Índios mantêm 3 reféns no PR para exigir indenização

Os índios caingangues da Reserva Barão de Antonina, em São Jerônimo da Serra, a cerca de 350 quilômetros de Curitiba, mantêm reféns o antropólogo da Companhia Paranaense de Energia (Copel), Alexandre Húngaro da Silva, desde ontem, e dois funcionários de empresas terceirizadas da companhia, desde quinta-feira. Os índios querem forçar uma negociação com a estatal paranaense para o pagamento de indenização pelo uso das terras da reserva, onde passam linhas de transmissão de energia.

Agência Estado |

Um dos índios da aldeia, que se identificou apenas como Valdecir, disse, por telefone, que a questão deve se resolver somente na próxima semana. "Mas está tudo tranquilo", acentuou. Questionado se os reféns poderiam ser liberados ainda neste fim de semana, ele manteve a imprecisão: "Não sei se teremos algo". Na rápida conversa, ele repetiu três vezes: "Não posso dizer muita coisa." Valdecir afirmou, no entanto, que os três reféns estão sendo bem tratados. Desde a tarde de ontem, as ligações para o telefone do antropólogo caem na caixa postal.

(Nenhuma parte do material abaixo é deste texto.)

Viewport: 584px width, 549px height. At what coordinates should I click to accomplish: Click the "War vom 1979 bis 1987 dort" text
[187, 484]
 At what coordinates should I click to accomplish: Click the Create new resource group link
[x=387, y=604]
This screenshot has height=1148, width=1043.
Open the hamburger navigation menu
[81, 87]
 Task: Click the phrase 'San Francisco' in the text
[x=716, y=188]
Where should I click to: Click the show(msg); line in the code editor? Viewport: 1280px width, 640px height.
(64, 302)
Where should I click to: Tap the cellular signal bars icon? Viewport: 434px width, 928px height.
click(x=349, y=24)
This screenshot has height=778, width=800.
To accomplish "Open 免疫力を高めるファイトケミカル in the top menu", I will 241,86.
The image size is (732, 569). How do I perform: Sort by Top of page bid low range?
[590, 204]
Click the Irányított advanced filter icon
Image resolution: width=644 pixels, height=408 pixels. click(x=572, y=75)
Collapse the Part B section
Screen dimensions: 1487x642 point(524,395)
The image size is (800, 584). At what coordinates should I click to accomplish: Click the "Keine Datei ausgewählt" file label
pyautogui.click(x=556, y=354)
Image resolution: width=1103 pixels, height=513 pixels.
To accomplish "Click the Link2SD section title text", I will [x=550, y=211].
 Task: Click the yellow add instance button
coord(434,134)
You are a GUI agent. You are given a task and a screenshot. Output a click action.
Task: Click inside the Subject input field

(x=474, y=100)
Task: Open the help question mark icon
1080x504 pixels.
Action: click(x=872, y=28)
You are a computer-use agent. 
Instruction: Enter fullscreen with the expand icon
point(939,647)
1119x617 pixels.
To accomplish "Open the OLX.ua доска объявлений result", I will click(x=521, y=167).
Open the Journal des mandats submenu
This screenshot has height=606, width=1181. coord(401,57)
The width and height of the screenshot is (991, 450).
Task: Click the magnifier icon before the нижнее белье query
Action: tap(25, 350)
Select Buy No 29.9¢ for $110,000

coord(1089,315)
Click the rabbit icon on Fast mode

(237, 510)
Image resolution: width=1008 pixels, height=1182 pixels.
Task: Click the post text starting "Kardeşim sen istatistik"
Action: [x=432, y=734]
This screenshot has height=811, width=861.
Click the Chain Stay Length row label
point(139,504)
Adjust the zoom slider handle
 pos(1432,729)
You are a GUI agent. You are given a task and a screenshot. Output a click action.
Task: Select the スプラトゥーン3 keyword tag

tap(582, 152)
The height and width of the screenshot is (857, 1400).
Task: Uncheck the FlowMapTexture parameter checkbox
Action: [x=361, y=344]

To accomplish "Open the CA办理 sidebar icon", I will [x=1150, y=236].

Os primeiros a serem retidos na aldeia foram os dois funcionários da empresa terceirizada, que não tiveram os nomes revelados. Eles faziam um trabalho de inspeção de rotina na manhã de quinta-feira e foram impedidos de sair. Na tarde de sexta-feira, o antropólogo foi tentar a liberação e também ficou retido. O trabalho de convencimento dos índios para que libertem os reféns é feito, por telefone, pela administração da Fundação Nacional do Índio (Funai), em Londrina, a cerca de 70 quilômetros de São Jerônimo da Serra.

'Pressãozinha'

Os indígenas decidiram tomar os reféns depois que uma reunião entre eles, o Ministério Público Federal (MPF) em Londrina, a Fundação Nacional do Índio (Funai) e a Copel, marcada para o dia 18, foi adiada. Como os índios não tinham sido avisados da suspensão, foram ao local e não encontraram ninguém. Temerosos de que as negociações sobre a indenização não avancem, eles partiram para o que chamam de "pressãozinha". Na tentativa de solucionar o problema, o MPF assinou um documento comunicando que a nova reunião será realizada quarta-feira. Os índios pedem R$ 3,5 milhões, mas a Copel teria oferecido R$ 1,1 milhão.